ABOUT THIS EXERCISE
In the data below, find the line with "How do I perform: Select" and output it along with every later line, exactly, but not the pictures.

Saved data entries:

+ + + +

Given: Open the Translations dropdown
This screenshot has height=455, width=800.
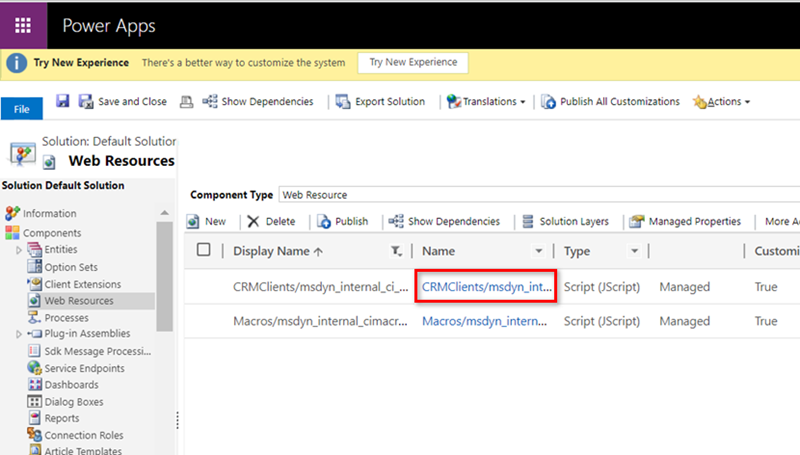Looking at the screenshot, I should pos(487,101).
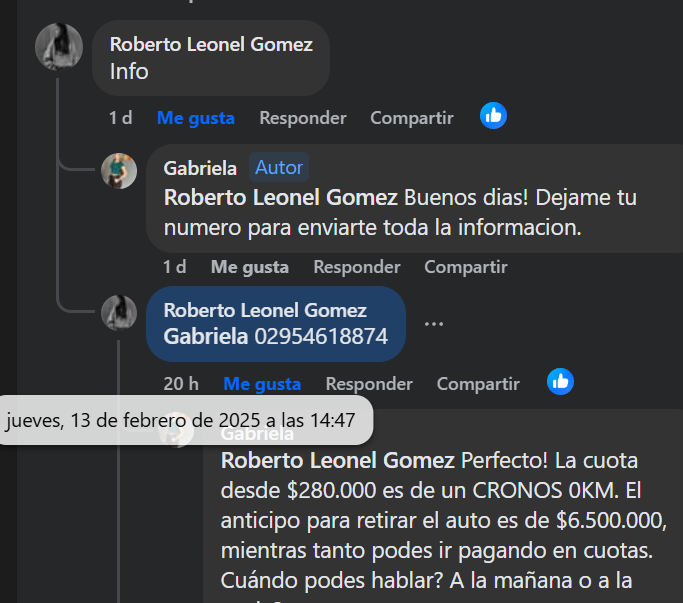This screenshot has height=603, width=683.
Task: Click the 1 d timestamp under Info comment
Action: [120, 118]
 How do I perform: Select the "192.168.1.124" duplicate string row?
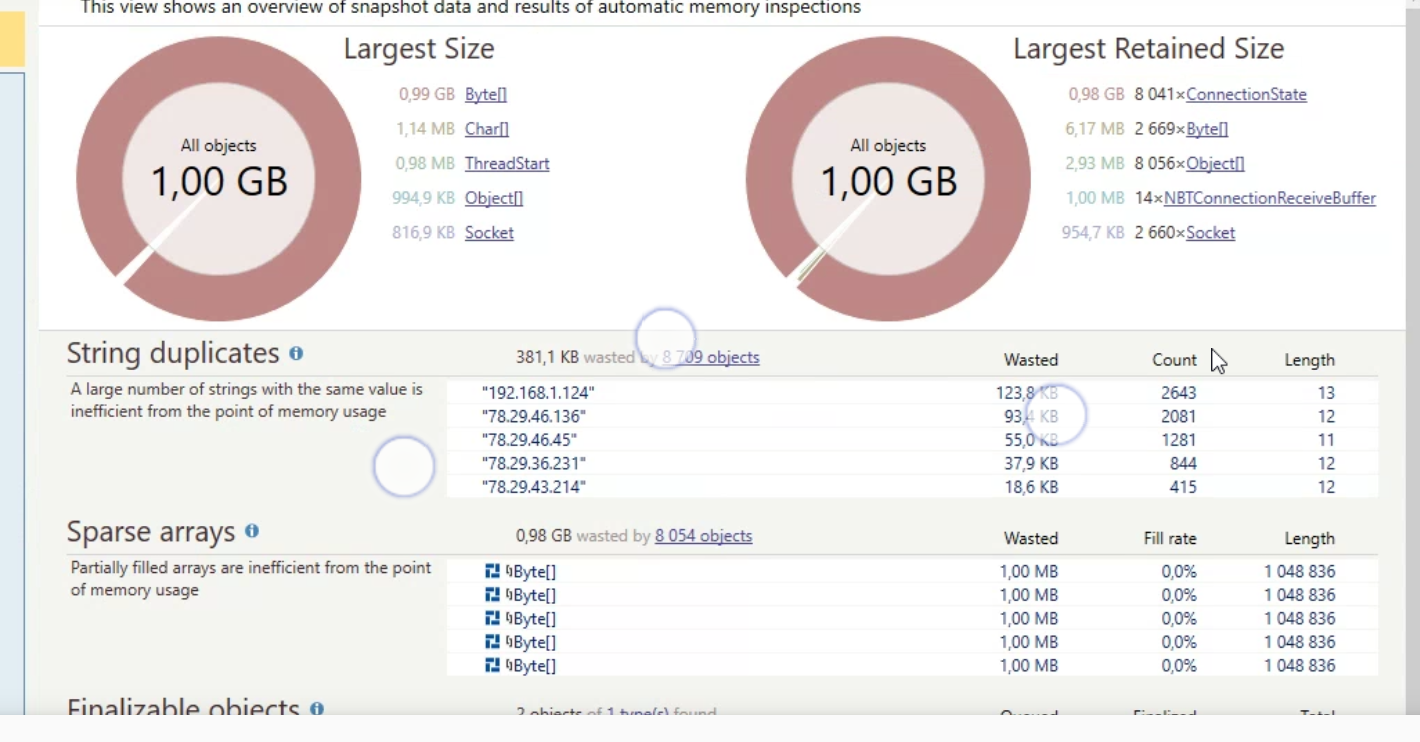[x=534, y=392]
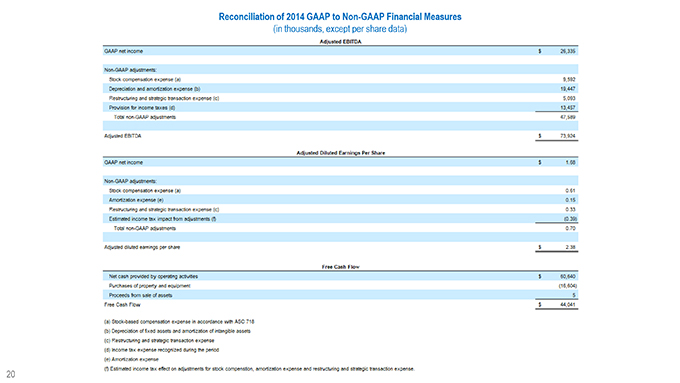Select the adjusted diluted earnings per share value 2.38

(x=571, y=247)
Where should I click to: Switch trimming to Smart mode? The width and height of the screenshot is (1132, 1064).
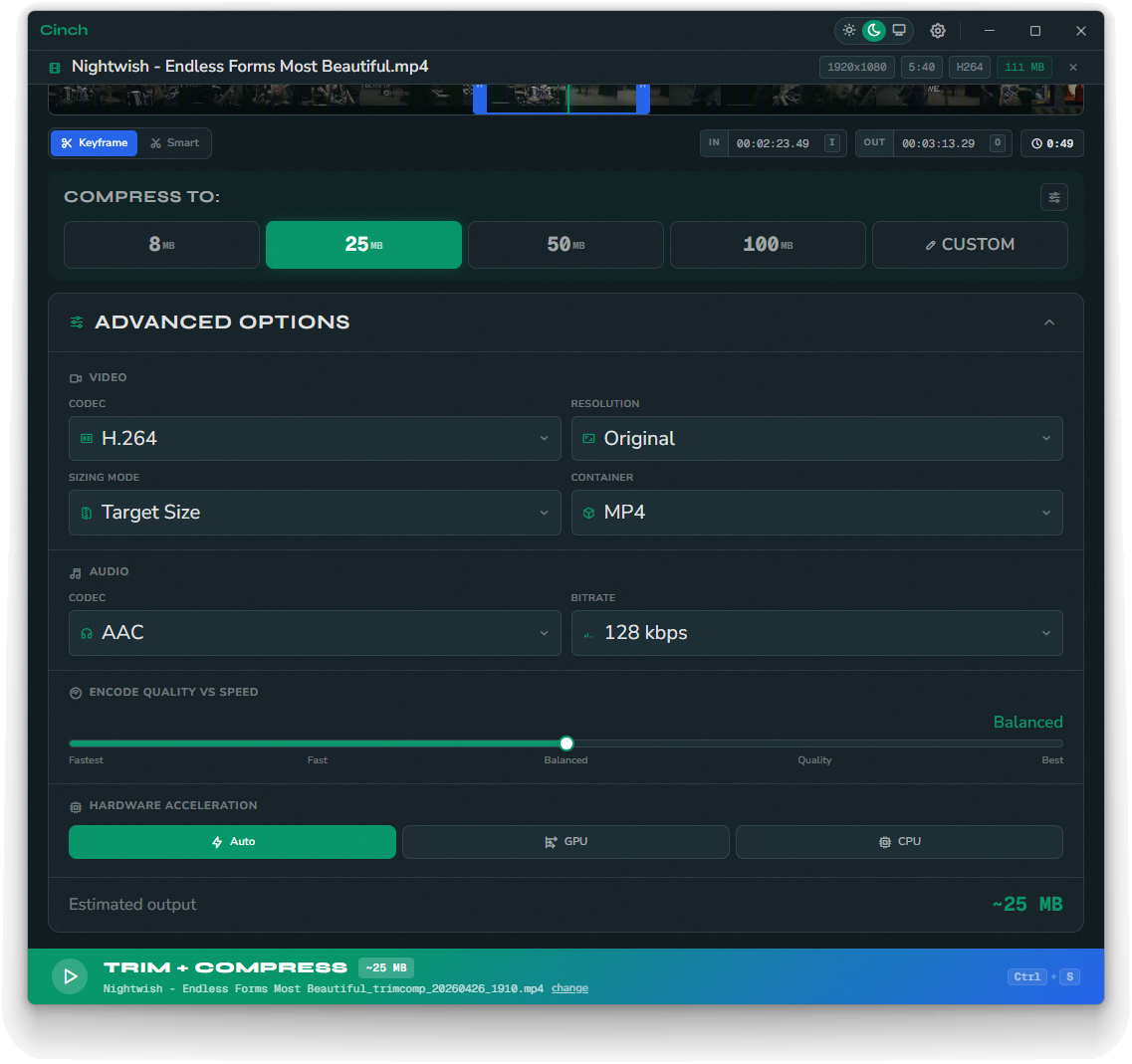coord(174,143)
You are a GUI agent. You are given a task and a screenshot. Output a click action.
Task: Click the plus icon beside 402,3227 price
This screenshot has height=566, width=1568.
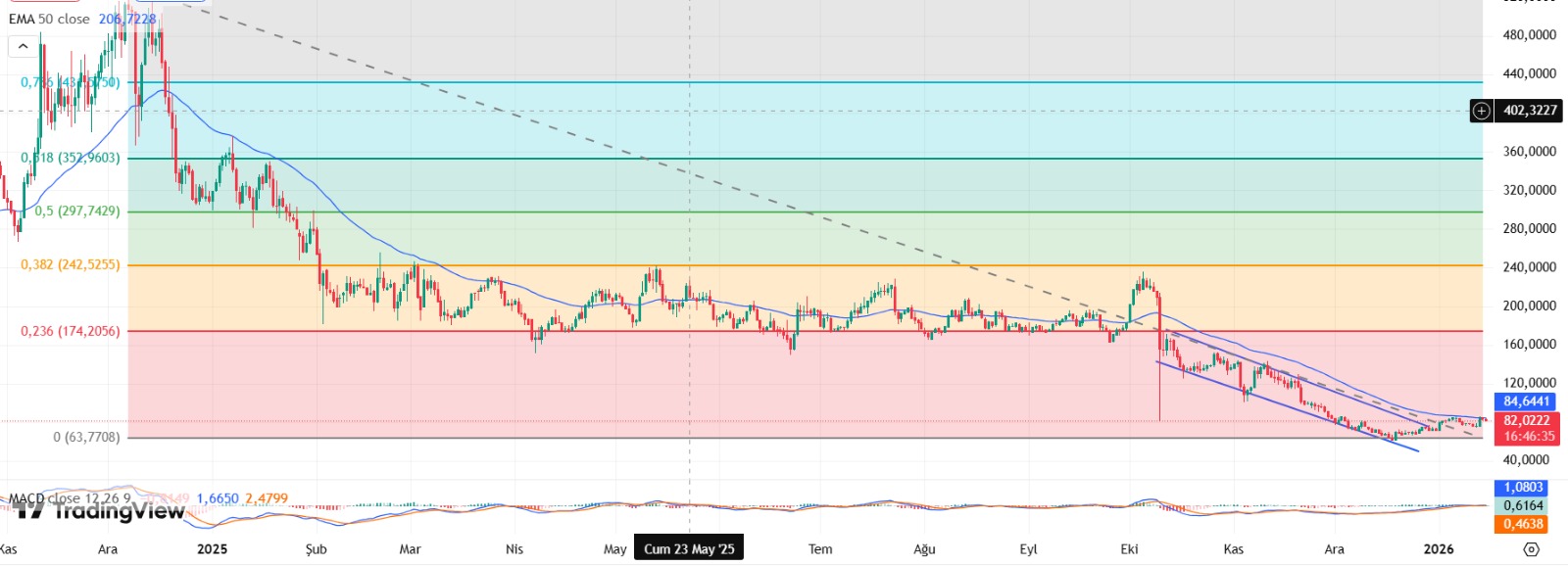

+ + + +

COMPLETED TASK
 How do I perform: Select the "192.168.1.124" duplicate string row?
[x=534, y=392]
Select the adjusted diluted earnings per share value 2.38

(x=571, y=247)
Where should I click to: Switch trimming to Smart mode? The width and height of the screenshot is (1132, 1064).
coord(174,143)
You are a GUI agent. You are given a task and a screenshot. Output a click action.
Task: Click the plus icon beside 402,3227 price
This screenshot has height=566, width=1568.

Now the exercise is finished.